Puppet Master 4 (also known as Puppet Master 4: The Demon) is a 1993 direct-to-video horror film written by Charles Band among others, and directed by Jeff Burr. It is the fourth film in the Puppet Master franchise and stars Gordon Currie as a young prodigy who, along with his friends, played by Chandra West, Jason Adams and Teresa Hill, are attacked by demons; the animated puppets of André Toulon (Guy Rolfe) serve to protect the group, similar to the role they played in the prequel Toulon's Revenge, rather than terrorize, as they had in the first and second films.

Puppet Master 4, as well as the second, third, and fifth installments, were only available in DVD format through a Full Moon Features box set that has since been discontinued. However, in 2007, Full Moon reacquired the rights to the first five films, and the boxset has since been reissued and is available directly from the studio, as well as through several online retailers.

==Plot==
In the underworld of Hell, a demon lord named Sutekh sends forth a trio of diminutive servants called the Totems, magically controlled by his netherworld minions, to kill those who possess the secret of animation, including the magic André Toulon used to give his puppets life. It transpires also that a team of researchers working on the development of artificial intelligence are close to discovering Toulon's secret. Sutekh sends one of the Totems as a package to two of the researchers involved, Dr. Piper and Dr. Baker of the Phoenix Division, who are taken by surprise, killed and stripped of their souls by the foul creature.

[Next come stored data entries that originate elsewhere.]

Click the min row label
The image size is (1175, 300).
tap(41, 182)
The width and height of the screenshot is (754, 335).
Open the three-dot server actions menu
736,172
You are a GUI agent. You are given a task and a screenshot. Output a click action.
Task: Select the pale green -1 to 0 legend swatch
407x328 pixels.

One of the researchers, a talented young man named Rick Myers, is working as a caretaker at the Bodega Bay Inn and has also been using it for a place to conduct his experiments on the A.I. project. The same night Drs. Piper and Baker are murdered, Rick's friends Suzie, Lauren, and Cameron come to visit him. At dinner, Lauren, who is a psychic, finds Blade (who had been discovered earlier by Rick inside the house and is still animate) and then Toulon's old trunk, with the puppets, Toulons diary and some vials with the life-giving formula inside. Out of curiosity, Rick and his friends use the fluid on the puppets, and one by one they awaken; next to Blade, they find Pinhead, Six Shooter, Tunneler and Jester. (Torch, who joins the puppet cast in the sequel, makes no appearance here.)

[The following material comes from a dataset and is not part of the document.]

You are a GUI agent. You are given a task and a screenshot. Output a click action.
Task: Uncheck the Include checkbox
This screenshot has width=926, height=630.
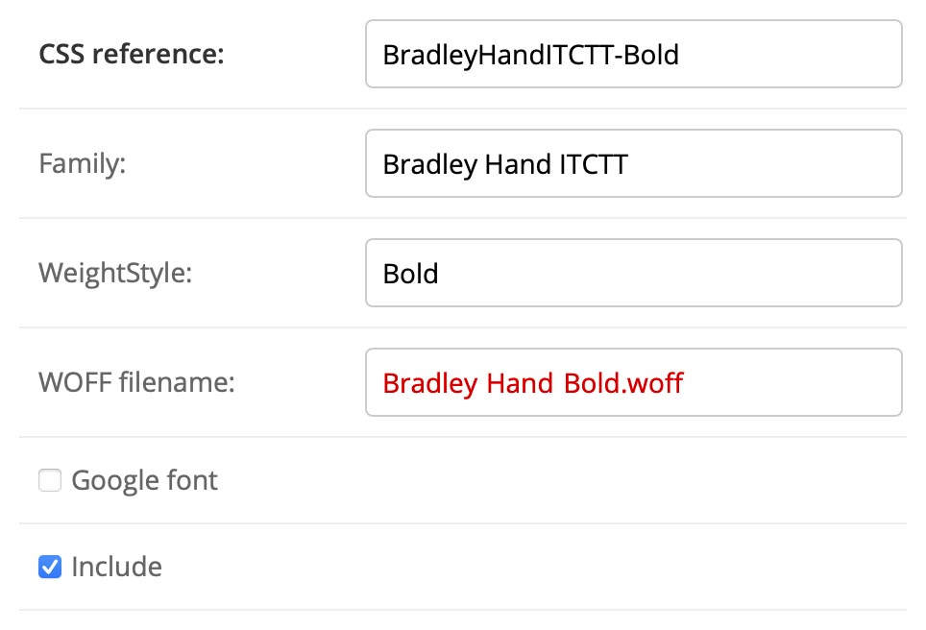(x=50, y=568)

Fascinated by the puppets' spontaneous reactions, and believing that the formula is the answer to the running AI projects, Rick wants to see how smart they are by playing a laser tag game with Pinhead and Tunneler. Cameron, who is competing with Rick for success, tries to use the formula's secret for his personal gain, and he and Lauren decide to use a strange gameboard found in the trunk to try and contact Toulon for its exact composition, whose recipe was not recorded in the diary. But the glowing pyramid icon which goes with the board is a conduit between the mortal world and the underworld; Sutekh uses the link to send two of his Totems to attack. Cameron and Lauren attempt to flee by car, but Cameron is ambushed by one of the Totems inside his car and killed, while Lauren manages to get back into the hotel. When Rick goes after Cameron, the Totem attacks him as well, but he manages to escape.

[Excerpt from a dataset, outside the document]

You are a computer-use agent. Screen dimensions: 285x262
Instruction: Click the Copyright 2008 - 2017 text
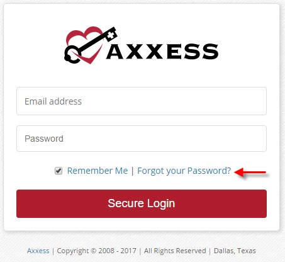pyautogui.click(x=96, y=251)
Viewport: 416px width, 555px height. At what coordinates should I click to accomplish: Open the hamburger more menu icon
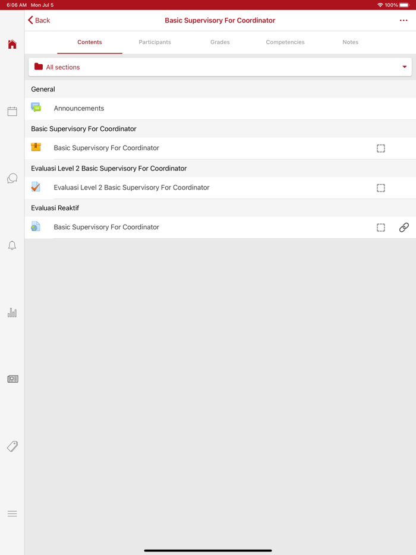click(12, 513)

Back inside the inn, the third Totem, sent in earlier by package, is also on the prowl. The puppets, intent on protecting Rick, search the hotel and soon manage to kill one of the Totems in the kitchen and, through its supervision link, its controller in the underworld. Then Toulon's spirit, who has been appearing around the hotel all night, tells the puppets to animate the Decapitron. Under Rick and Suzie's astonished eyes, the puppets move up to Rick's room, retrieve a box which contains yet another puppet with a soft plastic head, and revive it with the formula and a lightning strike. The two remaining Totems attack to disrupt the process, but one is electrocuted when Six Shooter uses a wire as a lariat to divert some of the lightning's power into it. Decapitron briefly awakens, and his head morphs into the likeness of Toulon, who explains to Rick the origin and the secret of the life-giving formula. The vial, however, turns out to be missing; immediately suspecting Cameron, Rick goes back to search his body, where he does indeed find the vial.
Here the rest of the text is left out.